Choice words from Sherry Simon

Barbara Black


Sherry Simon celebrated her win at the Quebec Writer’s Federation award gala at the Lion d’Or with her mother, artist Shirley Berk Simon.

photo by monique dykstra

Sherry Simon sees her native city through the prism of its languages. Translation is a powerful lens for the professor of French studies, whose most recent book, Translating Montreal: Episodes in the Life of a Divided City, won the non-fiction category of the Quebec Writer’s Federation’s annual awards on Nov. 22.

From her graduate studies in Paris under future superstar Roland Barthes — and even before that, when she took buses to explore Montreal’s east end — Simon has been fascinated by how writers choose their words. As she shows in her book, they run the gamut from poet Frank Scott’s noblesse oblige and journalist Malcolm Reid’s edgy explorations of terra incognita to the playfulness of writers like Jacques Ferron, who invented hybrid words like farouest and quickelounche.

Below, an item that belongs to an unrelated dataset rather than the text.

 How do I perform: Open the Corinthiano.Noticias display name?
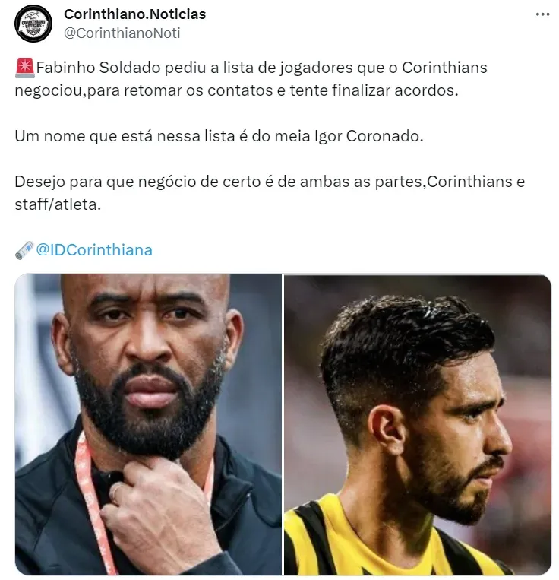[135, 14]
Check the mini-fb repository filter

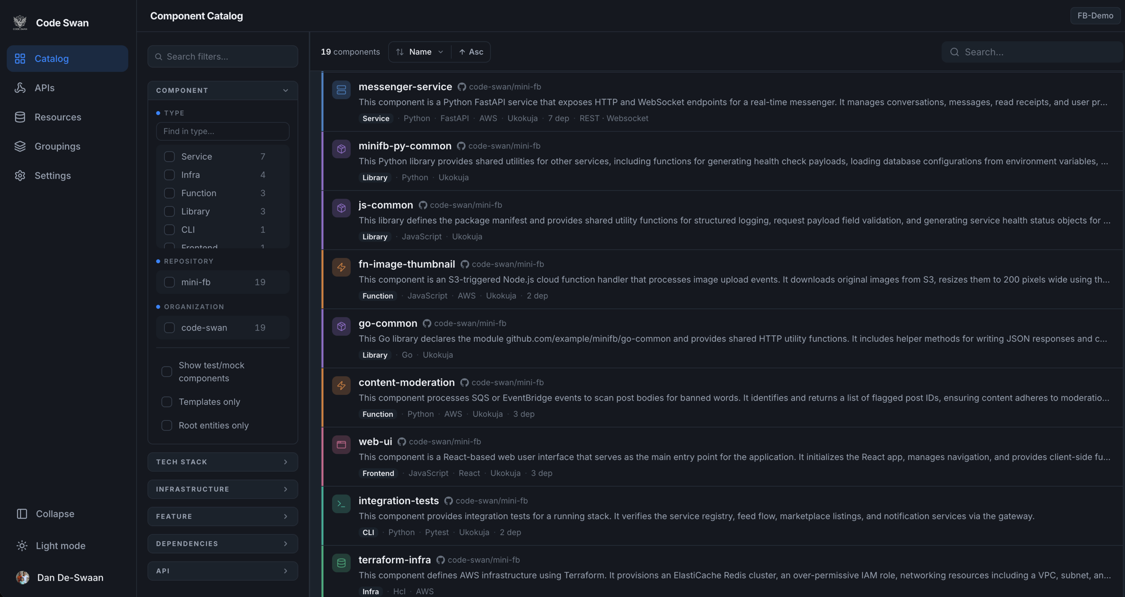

“Writers have invaded the domain of translation and wreaked a salutary havoc,” Simon writes with satisfaction. “Montreal has become a laboratory for the interlingual imagination.”

The phenomenon extends to languages other than English and French. She pays particular attention in her book to the struggles of the great poet A.M. Klein, the first Canadian writer to assert his Jewish identity through the use of English.

One of the most exciting trends she spots is toward cosmopolitanism among Québécois writers and translators. Pierre Anctil, who is not Jewish, translates Yiddish writers into French. Jacques Brault started out as a nationalist writer but blossomed into an experimenter, writing about and under the influence of European and Asian writers. Michel Garneau does controversial translations of Leonard Cohen and William Shakespeare into French.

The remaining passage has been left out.